Base rapply() allows to apply a function f to list elements of certain types or classes via the classes argument. rrapply() generalizes this concept via an additional condition argument, which accepts any function to use as a condition or predicate to apply f to a subset of list elements. Conceptually, the f function is applied to all leaf elements for which the condition function exactly evaluates to TRUE similar to isTRUE(). If the condition argument is missing, f is applied to all leaf elements.
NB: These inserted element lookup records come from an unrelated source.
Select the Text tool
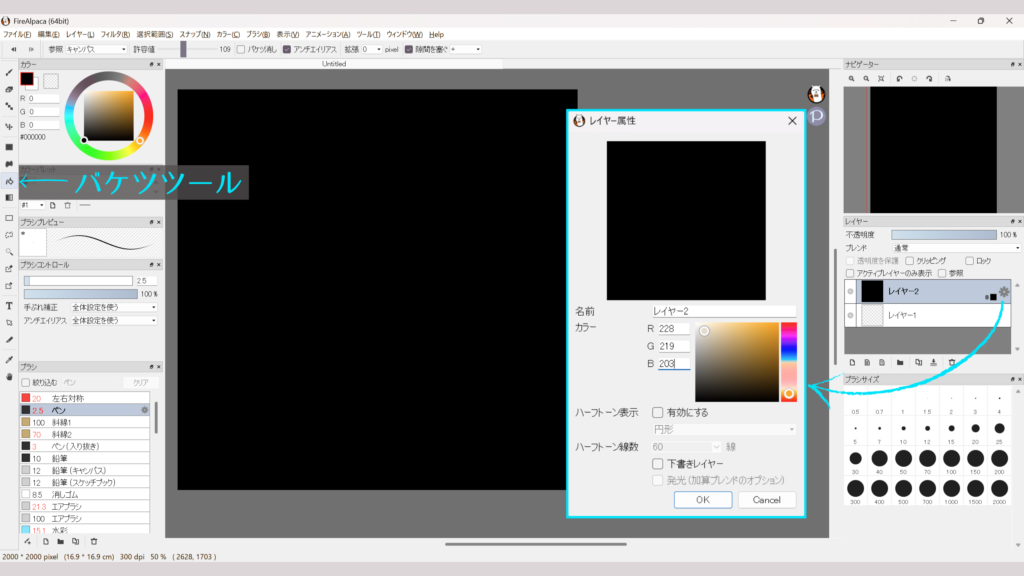The image size is (1024, 576). click(9, 305)
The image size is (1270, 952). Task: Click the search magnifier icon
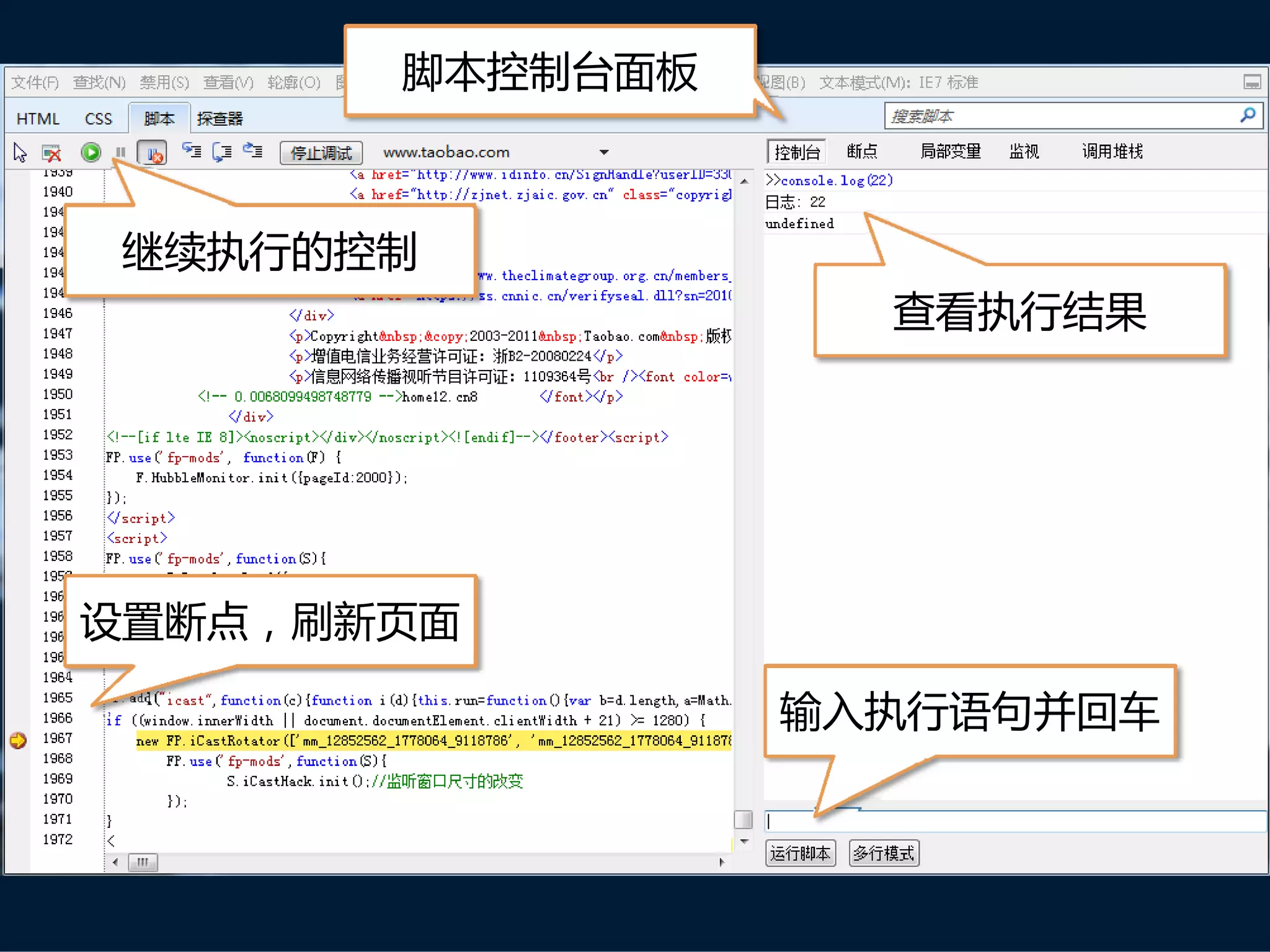1247,115
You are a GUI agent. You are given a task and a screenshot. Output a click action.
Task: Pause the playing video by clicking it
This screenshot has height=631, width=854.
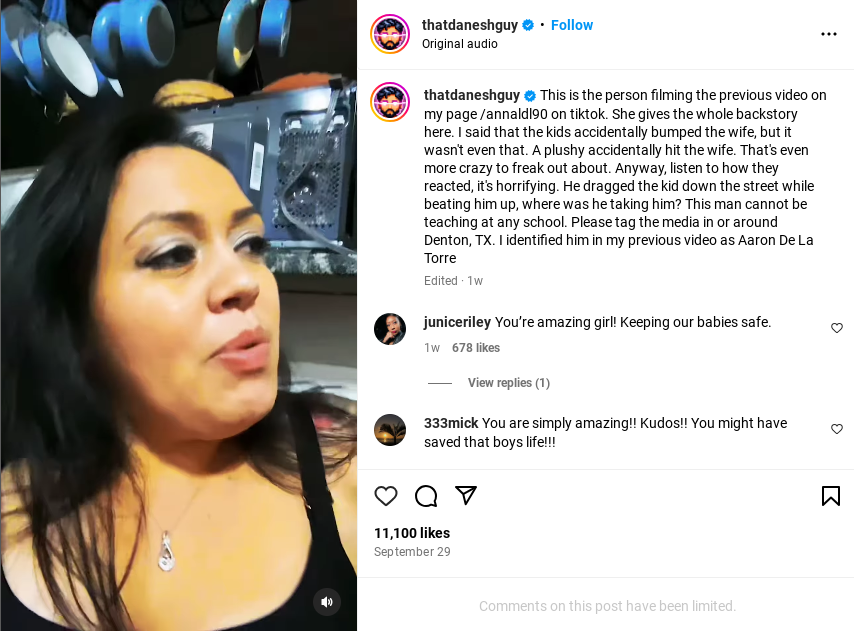(179, 315)
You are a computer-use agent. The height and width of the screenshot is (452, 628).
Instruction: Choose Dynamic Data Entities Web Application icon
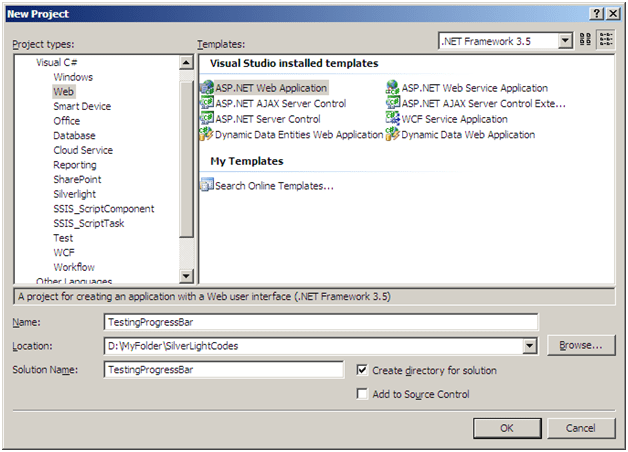[207, 134]
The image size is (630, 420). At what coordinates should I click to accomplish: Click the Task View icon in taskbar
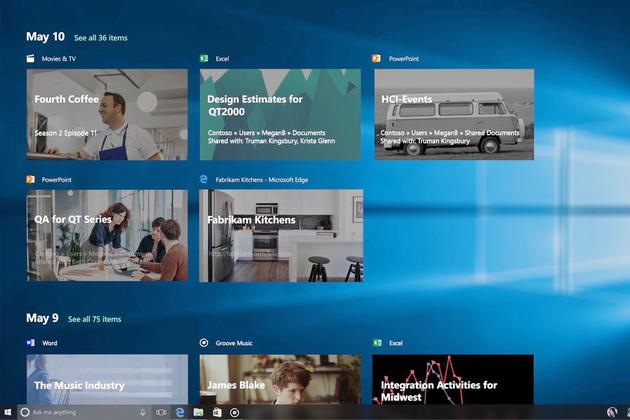(x=161, y=412)
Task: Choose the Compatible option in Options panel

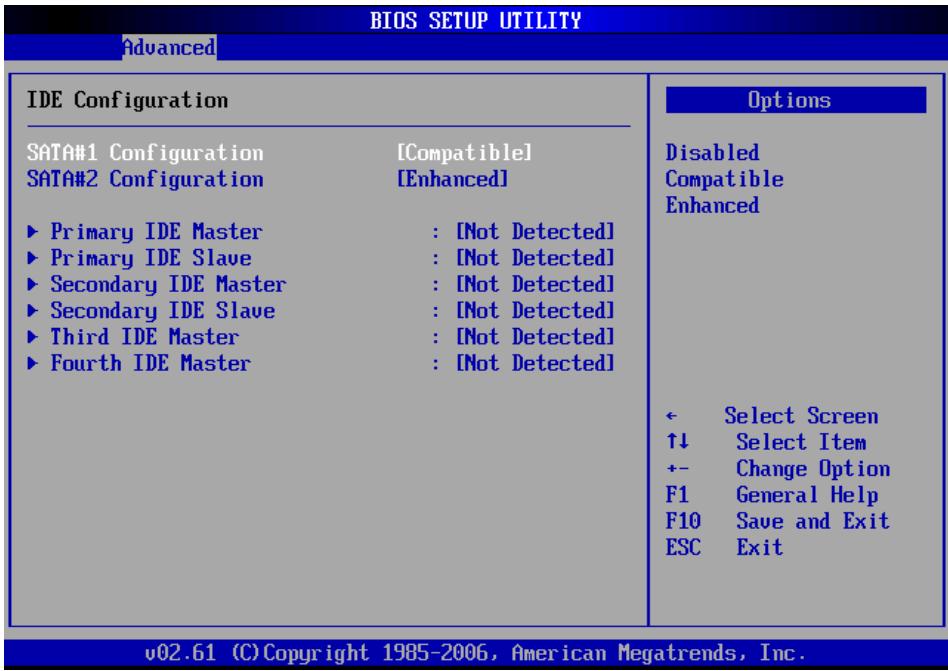Action: pos(724,179)
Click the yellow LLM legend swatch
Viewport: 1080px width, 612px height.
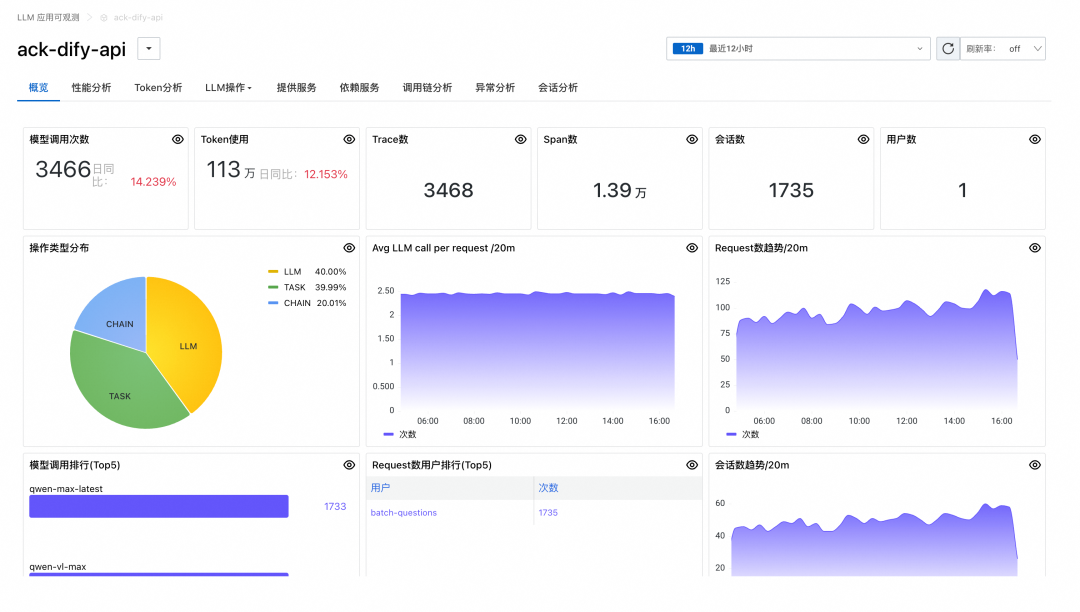coord(273,272)
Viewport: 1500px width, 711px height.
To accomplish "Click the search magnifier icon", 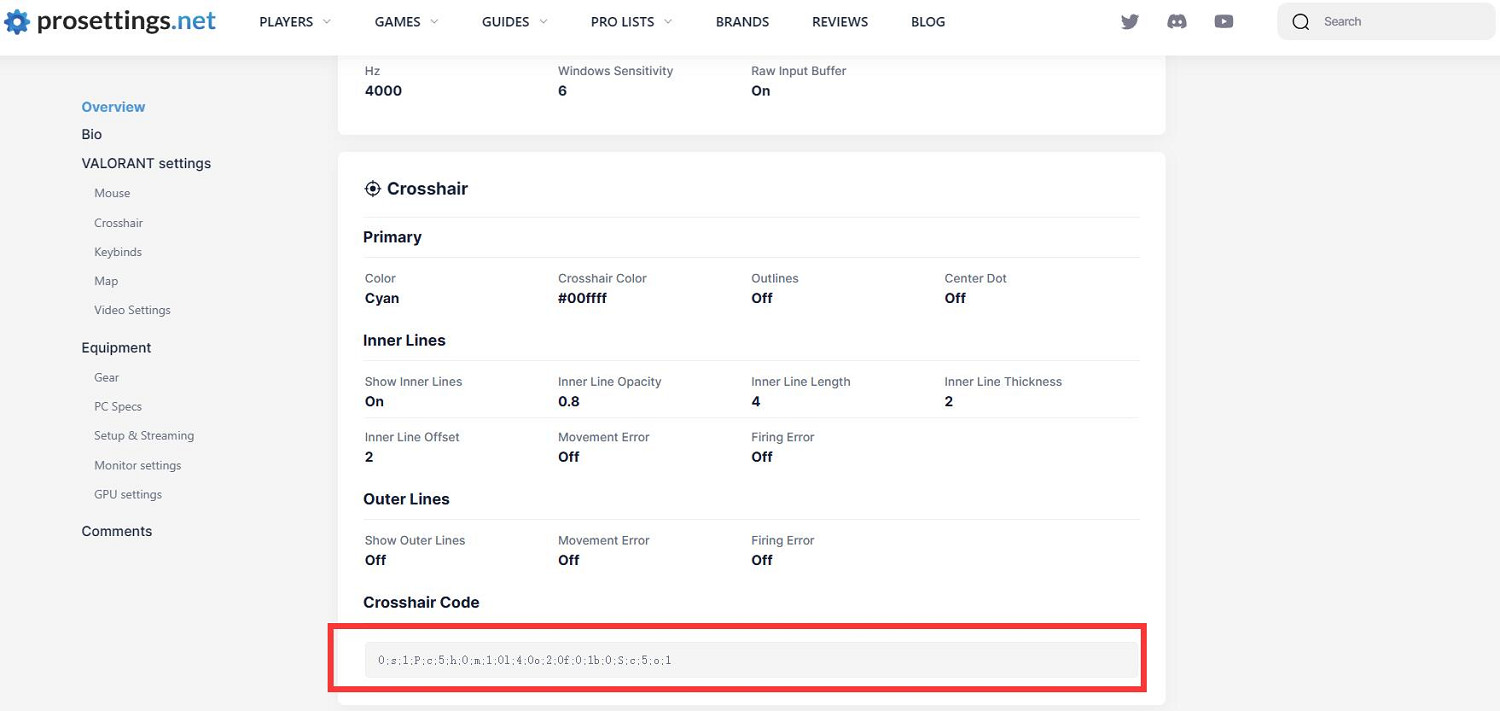I will click(1300, 22).
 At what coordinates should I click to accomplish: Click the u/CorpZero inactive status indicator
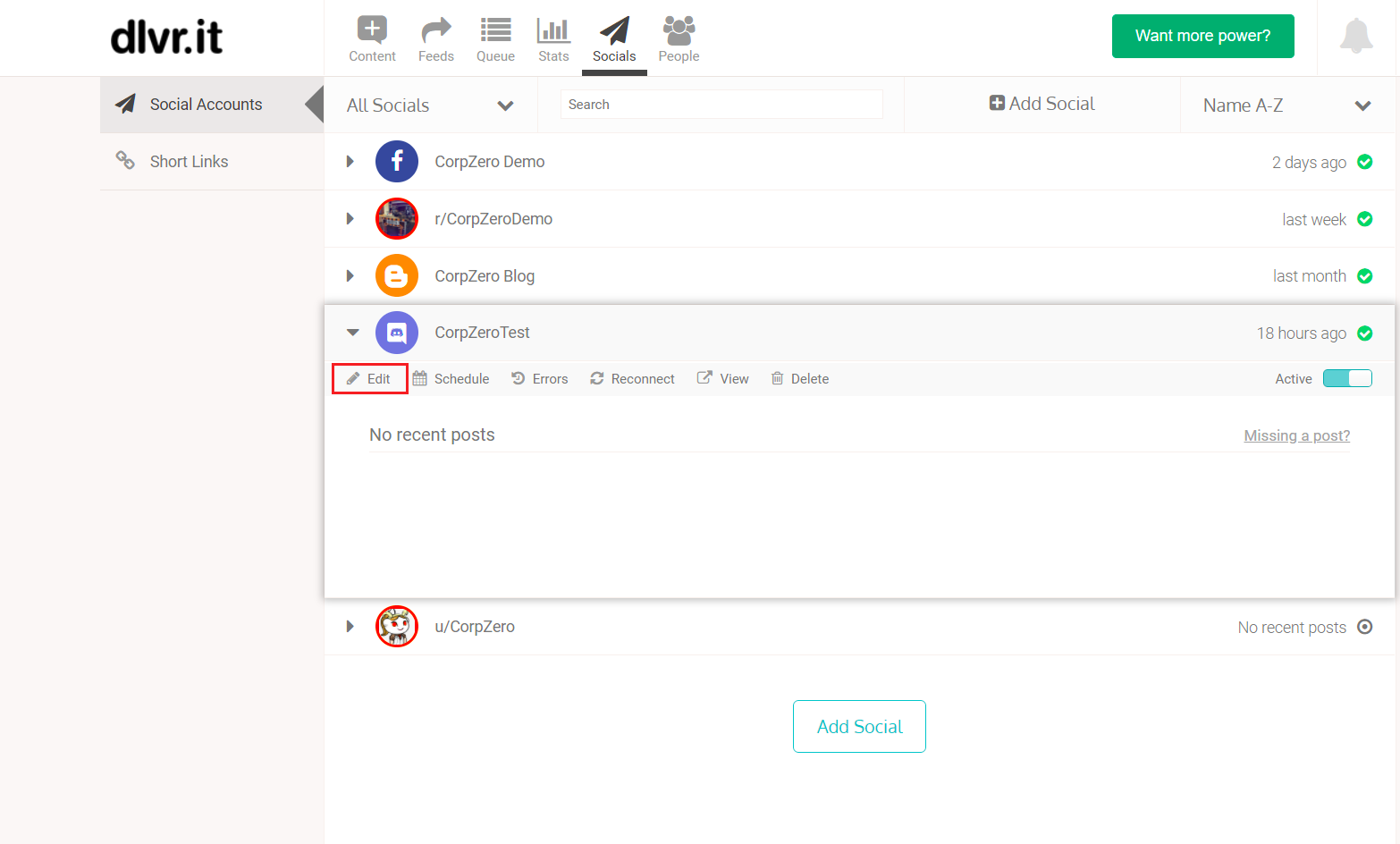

In combination with how = "prune", the condition function provides additional flexibility in selecting and filtering elements from a nested list,

## drop all NA's using condition function
rrapply(
  renewable_oceania,
  condition = \(x) !is.na(x),
  how = "prune"
) |>
  str(list.len = 3, give.attr = FALSE)
#> List of 1
#>  $ Oceania:List of 4
#>   ..$ Australia and New Zealand:List of 2
#>   .. ..$ Australia  : num 9.32
#>   .. ..$ New Zealand: num 32.8
#>   ..$ Melanesia                :List of 5
#>   .. ..$ Fiji            : num 24.4
#>   .. ..$ New Caledonia   : num 4.03
#>   .. ..$ Papua New Guinea: num 50.3
#>   .. .. [list output truncated]
#>   ..$ Micronesia               :List of 7
#>   .. ..$ Guam                            : num 3.03
#>   .. ..$ Kiribati                        : num 45.4
#>   .. ..$ Marshall Islands                : num 11.8
#>   .. .. [list output truncated]
#>   .. [list output truncated]

More interesting is to consider a condition that cannot also be defined using the classes argument. For instance, we can filter all countries with values that satisfy a certain numeric condition:

## filter all countries with values above 85%
rrapply(
  renewable_energy_by_country, 
  condition = \(x) x > 85, 
  how = "prune"
) |>
  str(give.attr = FALSE)
#> List of 1
#>  $ World:List of 1
#>   ..$ Africa:List of 1
#>   .. ..$ Sub-Saharan Africa:List of 3
#>   .. .. ..$ Eastern Africa:List of 7
#>   .. .. .. ..$ Burundi                    : num 89.2
#>   .. .. .. ..$ Ethiopia                   : num 91.9
#>   .. .. .. ..$ Rwanda                     : num 86
#>   .. .. .. ..$ Somalia                    : num 94.7
#>   .. .. .. ..$ Uganda                     : num 88.6
#>   .. .. .. ..$ United Republic of Tanzania: num 86.1
#>   .. .. .. ..$ Zambia                     : num 88.5
#>   .. .. ..$ Middle Africa :List of 2
#>   .. .. .. ..$ Chad                            : num 85.3
#>   .. .. .. ..$ Democratic Republic of the Congo: num 97
#>   .. .. ..$ Western Africa:List of 1
#>   .. .. .. ..$ Guinea-Bissau: num 86.5

## or by passing arguments to condition via ...
rrapply(
  renewable_energy_by_country, 
  condition = "==", 
  e2 = 0, 
  how = "prune"
) |>
  str(give.attr = FALSE)
#> List of 1
#>  $ World:List of 4
#>   ..$ Americas:List of 1
#>   .. ..$ Latin America and the Caribbean:List of 1
#>   .. .. ..$ Caribbean:List of 1
#>   .. .. .. ..$ Antigua and Barbuda: num 0
#>   ..$ Asia    :List of 1
#>   .. ..$ Western Asia:List of 4
#>   .. .. ..$ Bahrain: num 0
#>   .. .. ..$ Kuwait : num 0
#>   .. .. ..$ Oman   : num 0
#>   .. .. ..$ Qatar  : num 0
#>   ..$ Europe  :List of 2
#>   .. ..$ Northern Europe:List of 1
#>   .. .. ..$ Channel Islands:List of 1
#>   .. .. .. ..$ Guernsey: num 0
#>   .. ..$ Southern Europe:List of 1
#>   .. .. ..$ Gibraltar: num 0
#>   ..$ Oceania :List of 2
#>   .. ..$ Micronesia:List of 1
#>   .. .. ..$ Northern Mariana Islands: num 0
#>   .. ..$ Polynesia :List of 1
#>   .. .. ..$ Wallis and Futuna Islands: num 0

Note that the NA elements are not returned, as the condition function does not evaluate to TRUE for NA values.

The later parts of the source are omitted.